> [EXERCISE BRIEF]:
Turn every nonblank line of the rows below into a Markdown table with two columns, No. and Text. Number the lines in order starting from 1.
__________
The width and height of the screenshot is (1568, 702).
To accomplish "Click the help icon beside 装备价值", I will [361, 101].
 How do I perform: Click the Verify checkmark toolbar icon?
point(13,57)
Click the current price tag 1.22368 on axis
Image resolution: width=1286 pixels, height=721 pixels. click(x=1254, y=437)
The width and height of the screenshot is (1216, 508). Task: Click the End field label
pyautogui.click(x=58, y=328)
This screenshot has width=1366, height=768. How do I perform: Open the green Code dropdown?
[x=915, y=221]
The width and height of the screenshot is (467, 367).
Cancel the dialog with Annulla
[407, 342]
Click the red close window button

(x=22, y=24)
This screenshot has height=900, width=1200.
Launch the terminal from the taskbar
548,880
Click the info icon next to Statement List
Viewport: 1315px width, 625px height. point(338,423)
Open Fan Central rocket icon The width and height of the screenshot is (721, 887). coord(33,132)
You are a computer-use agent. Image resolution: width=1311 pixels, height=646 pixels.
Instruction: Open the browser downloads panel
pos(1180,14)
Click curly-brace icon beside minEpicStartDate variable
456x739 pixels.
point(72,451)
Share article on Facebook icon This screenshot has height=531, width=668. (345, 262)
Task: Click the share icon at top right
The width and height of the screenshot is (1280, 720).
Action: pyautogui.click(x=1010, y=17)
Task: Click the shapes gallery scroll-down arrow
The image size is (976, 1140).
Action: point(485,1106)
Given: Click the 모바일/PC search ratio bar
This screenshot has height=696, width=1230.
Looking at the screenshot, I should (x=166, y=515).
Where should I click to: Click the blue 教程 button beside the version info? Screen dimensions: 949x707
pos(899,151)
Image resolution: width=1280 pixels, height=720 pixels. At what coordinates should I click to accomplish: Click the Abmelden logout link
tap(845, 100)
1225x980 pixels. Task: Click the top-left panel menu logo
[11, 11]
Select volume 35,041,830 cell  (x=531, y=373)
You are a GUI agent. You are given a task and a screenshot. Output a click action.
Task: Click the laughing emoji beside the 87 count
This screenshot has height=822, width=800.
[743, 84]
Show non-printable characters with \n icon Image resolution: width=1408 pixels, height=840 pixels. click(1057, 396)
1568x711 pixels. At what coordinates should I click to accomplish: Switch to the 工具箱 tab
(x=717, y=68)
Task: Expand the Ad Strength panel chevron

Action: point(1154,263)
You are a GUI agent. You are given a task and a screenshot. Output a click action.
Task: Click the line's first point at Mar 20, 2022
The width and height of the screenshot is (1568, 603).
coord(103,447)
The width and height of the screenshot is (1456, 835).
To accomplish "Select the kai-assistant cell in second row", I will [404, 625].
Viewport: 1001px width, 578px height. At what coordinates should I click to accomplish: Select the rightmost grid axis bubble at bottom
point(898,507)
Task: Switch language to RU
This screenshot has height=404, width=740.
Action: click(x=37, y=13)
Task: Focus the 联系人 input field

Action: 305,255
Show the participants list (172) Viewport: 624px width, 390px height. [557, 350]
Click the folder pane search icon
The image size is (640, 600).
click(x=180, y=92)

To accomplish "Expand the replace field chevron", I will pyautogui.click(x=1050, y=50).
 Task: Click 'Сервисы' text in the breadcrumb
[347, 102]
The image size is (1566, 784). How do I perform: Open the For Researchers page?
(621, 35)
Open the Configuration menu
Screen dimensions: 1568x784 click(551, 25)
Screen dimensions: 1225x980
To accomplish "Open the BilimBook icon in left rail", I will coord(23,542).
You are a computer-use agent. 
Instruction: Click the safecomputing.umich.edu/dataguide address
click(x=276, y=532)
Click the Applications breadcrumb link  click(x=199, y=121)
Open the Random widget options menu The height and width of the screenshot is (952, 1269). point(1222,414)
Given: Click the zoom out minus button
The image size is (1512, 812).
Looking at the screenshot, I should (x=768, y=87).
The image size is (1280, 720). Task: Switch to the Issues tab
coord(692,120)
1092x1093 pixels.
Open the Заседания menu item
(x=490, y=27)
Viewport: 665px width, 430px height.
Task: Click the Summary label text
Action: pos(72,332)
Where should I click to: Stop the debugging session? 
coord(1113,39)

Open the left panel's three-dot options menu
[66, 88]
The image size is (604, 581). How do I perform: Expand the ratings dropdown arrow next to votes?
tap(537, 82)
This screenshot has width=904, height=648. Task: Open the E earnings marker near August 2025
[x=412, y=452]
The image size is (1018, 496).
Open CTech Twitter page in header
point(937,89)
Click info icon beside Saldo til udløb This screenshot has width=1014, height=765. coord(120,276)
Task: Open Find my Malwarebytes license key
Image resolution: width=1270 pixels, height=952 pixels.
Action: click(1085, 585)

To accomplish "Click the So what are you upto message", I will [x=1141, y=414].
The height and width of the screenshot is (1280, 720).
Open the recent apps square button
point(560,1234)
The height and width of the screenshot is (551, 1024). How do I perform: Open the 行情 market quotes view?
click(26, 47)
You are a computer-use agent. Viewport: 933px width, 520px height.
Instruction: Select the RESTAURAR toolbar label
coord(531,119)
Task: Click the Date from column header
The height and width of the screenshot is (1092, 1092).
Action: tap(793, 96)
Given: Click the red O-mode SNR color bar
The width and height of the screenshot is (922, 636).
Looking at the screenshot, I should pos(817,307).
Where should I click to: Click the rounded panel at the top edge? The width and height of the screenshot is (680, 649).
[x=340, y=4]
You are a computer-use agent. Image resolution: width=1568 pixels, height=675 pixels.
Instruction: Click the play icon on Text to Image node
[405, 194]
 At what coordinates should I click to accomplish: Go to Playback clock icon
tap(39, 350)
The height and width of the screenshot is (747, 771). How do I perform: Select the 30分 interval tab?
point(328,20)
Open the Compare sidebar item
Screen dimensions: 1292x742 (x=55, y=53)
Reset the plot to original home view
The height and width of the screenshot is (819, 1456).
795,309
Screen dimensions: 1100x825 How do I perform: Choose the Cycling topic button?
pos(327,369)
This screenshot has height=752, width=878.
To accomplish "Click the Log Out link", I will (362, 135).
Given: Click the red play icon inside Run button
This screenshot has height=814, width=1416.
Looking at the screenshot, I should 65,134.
__________
> [FINISHED ANSWER]:
| No. | Text |
|---|---|
| 1 | The width and height of the screenshot is (1568, 702). |
| 2 | To accomplish "Click the help icon beside 装备价值", I will [361, 101]. |
| 3 |  How do I perform: Click the Verify checkmark toolbar icon? |
| 4 | point(13,57) |
| 5 | Click the current price tag 1.22368 on axis |
| 6 | Image resolution: width=1286 pixels, height=721 pixels. click(x=1254, y=437) |
| 7 | The width and height of the screenshot is (1216, 508). Task: Click the End field label |
| 8 | pyautogui.click(x=58, y=328) |
| 9 | This screenshot has width=1366, height=768. How do I perform: Open the green Code dropdown? |
| 10 | [x=915, y=221] |
| 11 | The width and height of the screenshot is (467, 367). |
| 12 | Cancel the dialog with Annulla |
| 13 | [407, 342] |
| 14 | Click the red close window button |
| 15 | (x=22, y=24) |
| 16 | This screenshot has height=900, width=1200. |
| 17 | Launch the terminal from the taskbar |
| 18 | 548,880 |
| 19 | Click the info icon next to Statement List |
| 20 | Viewport: 1315px width, 625px height. point(338,423) |
| 21 | Open Fan Central rocket icon The width and height of the screenshot is (721, 887). coord(33,132) |
| 22 | You are a computer-use agent. Image resolution: width=1311 pixels, height=646 pixels. |
| 23 | Instruction: Open the browser downloads panel |
| 24 | pos(1180,14) |
| 25 | Click curly-brace icon beside minEpicStartDate variable |
| 26 | 456x739 pixels. |
| 27 | point(72,451) |
| 28 | Share article on Facebook icon This screenshot has height=531, width=668. (345, 262) |
| 29 | Task: Click the share icon at top right |
| 30 | The width and height of the screenshot is (1280, 720). |
| 31 | Action: pyautogui.click(x=1010, y=17) |
| 32 | Task: Click the shapes gallery scroll-down arrow |
| 33 | The image size is (976, 1140). |
| 34 | Action: point(485,1106) |
| 35 | Given: Click the 모바일/PC search ratio bar |
| 36 | This screenshot has height=696, width=1230. |
| 37 | Looking at the screenshot, I should (x=166, y=515). |
| 38 | Where should I click to: Click the blue 教程 button beside the version info? Screen dimensions: 949x707 |
| 39 | pos(899,151) |
| 40 | Image resolution: width=1280 pixels, height=720 pixels. At what coordinates should I click to accomplish: Click the Abmelden logout link |
| 41 | tap(845, 100) |
| 42 | 1225x980 pixels. Task: Click the top-left panel menu logo |
| 43 | [11, 11] |
| 44 | Select volume 35,041,830 cell  (x=531, y=373) |
| 45 | You are a GUI agent. You are given a task and a screenshot. Output a click action. |
| 46 | Task: Click the laughing emoji beside the 87 count |
| 47 | This screenshot has height=822, width=800. |
| 48 | [743, 84] |
| 49 | Show non-printable characters with \n icon Image resolution: width=1408 pixels, height=840 pixels. click(1057, 396) |
| 50 | 1568x711 pixels. At what coordinates should I click to accomplish: Switch to the 工具箱 tab |
| 51 | (x=717, y=68) |
| 52 | Task: Expand the Ad Strength panel chevron |
| 53 | Action: point(1154,263) |
| 54 | You are a GUI agent. You are given a task and a screenshot. Output a click action. |
| 55 | Task: Click the line's first point at Mar 20, 2022 |
| 56 | The width and height of the screenshot is (1568, 603). |
| 57 | coord(103,447) |
| 58 | The width and height of the screenshot is (1456, 835). |
| 59 | To accomplish "Select the kai-assistant cell in second row", I will [404, 625]. |
| 60 | Viewport: 1001px width, 578px height. At what coordinates should I click to accomplish: Select the rightmost grid axis bubble at bottom |
| 61 | point(898,507) |
| 62 | Task: Switch language to RU |
| 63 | This screenshot has height=404, width=740. |
| 64 | Action: click(x=37, y=13) |
| 65 | Task: Focus the 联系人 input field |
| 66 | Action: 305,255 |
| 67 | Show the participants list (172) Viewport: 624px width, 390px height. [557, 350] |
| 68 | Click the folder pane search icon |
| 69 | The image size is (640, 600). |
| 70 | click(x=180, y=92) |
| 71 | To accomplish "Expand the replace field chevron", I will pyautogui.click(x=1050, y=50). |
| 72 |  Task: Click 'Сервисы' text in the breadcrumb |
| 73 | [347, 102] |
| 74 | The image size is (1566, 784). How do I perform: Open the For Researchers page? |
| 75 | (621, 35) |
| 76 | Open the Configuration menu |
| 77 | Screen dimensions: 1568x784 click(551, 25) |
| 78 | Screen dimensions: 1225x980 |
| 79 | To accomplish "Open the BilimBook icon in left rail", I will coord(23,542). |
| 80 | You are a computer-use agent.  |
| 81 | Instruction: Click the safecomputing.umich.edu/dataguide address |
| 82 | click(x=276, y=532) |
| 83 | Click the Applications breadcrumb link  click(x=199, y=121) |
| 84 | Open the Random widget options menu The height and width of the screenshot is (952, 1269). point(1222,414) |
| 85 | Given: Click the zoom out minus button |
| 86 | The image size is (1512, 812). |
| 87 | Looking at the screenshot, I should (x=768, y=87). |
| 88 | The image size is (1280, 720). Task: Switch to the Issues tab |
| 89 | coord(692,120) |
| 90 | 1092x1093 pixels. |
| 91 | Open the Заседания menu item |
| 92 | (x=490, y=27) |
| 93 | Viewport: 665px width, 430px height. |
| 94 | Task: Click the Summary label text |
| 95 | Action: pos(72,332) |
| 96 | Where should I click to: Stop the debugging session?  |
| 97 | coord(1113,39) |
| 98 | Open the left panel's three-dot options menu |
| 99 | [66, 88] |
| 100 | The image size is (604, 581). How do I perform: Expand the ratings dropdown arrow next to votes? |
| 101 | tap(537, 82) |
| 102 | This screenshot has width=904, height=648. Task: Open the E earnings marker near August 2025 |
| 103 | [x=412, y=452] |
| 104 | The image size is (1018, 496). |
| 105 | Open CTech Twitter page in header |
| 106 | point(937,89) |
| 107 | Click info icon beside Saldo til udløb This screenshot has width=1014, height=765. coord(120,276) |
| 108 | Task: Open Find my Malwarebytes license key |
| 109 | Image resolution: width=1270 pixels, height=952 pixels. |
| 110 | Action: click(1085, 585) |
| 111 | To accomplish "Click the So what are you upto message", I will [x=1141, y=414]. |
| 112 | The height and width of the screenshot is (1280, 720). |
| 113 | Open the recent apps square button |
| 114 | point(560,1234) |
| 115 | The height and width of the screenshot is (551, 1024). How do I perform: Open the 行情 market quotes view? |
| 116 | click(26, 47) |
| 117 | You are a computer-use agent. Viewport: 933px width, 520px height. |
| 118 | Instruction: Select the RESTAURAR toolbar label |
| 119 | coord(531,119) |
| 120 | Task: Click the Date from column header |
| 121 | The height and width of the screenshot is (1092, 1092). |
| 122 | Action: tap(793, 96) |
| 123 | Given: Click the red O-mode SNR color bar |
| 124 | The width and height of the screenshot is (922, 636). |
| 125 | Looking at the screenshot, I should pos(817,307). |
| 126 | Where should I click to: Click the rounded panel at the top edge? The width and height of the screenshot is (680, 649). |
| 127 | [x=340, y=4] |
| 128 | You are a computer-use agent. Image resolution: width=1568 pixels, height=675 pixels. |
| 129 | Instruction: Click the play icon on Text to Image node |
| 130 | [405, 194] |
| 131 |  At what coordinates should I click to accomplish: Go to Playback clock icon |
| 132 | tap(39, 350) |
| 133 | The height and width of the screenshot is (747, 771). How do I perform: Select the 30分 interval tab? |
| 134 | point(328,20) |
| 135 | Open the Compare sidebar item |
| 136 | Screen dimensions: 1292x742 (x=55, y=53) |
| 137 | Reset the plot to original home view |
| 138 | The height and width of the screenshot is (819, 1456). |
| 139 | 795,309 |
| 140 | Screen dimensions: 1100x825 How do I perform: Choose the Cycling topic button? |
| 141 | pos(327,369) |
| 142 | This screenshot has height=752, width=878. |
| 143 | To accomplish "Click the Log Out link", I will (362, 135). |
| 144 | Given: Click the red play icon inside Run button |
| 145 | This screenshot has height=814, width=1416. |
| 146 | Looking at the screenshot, I should 65,134. |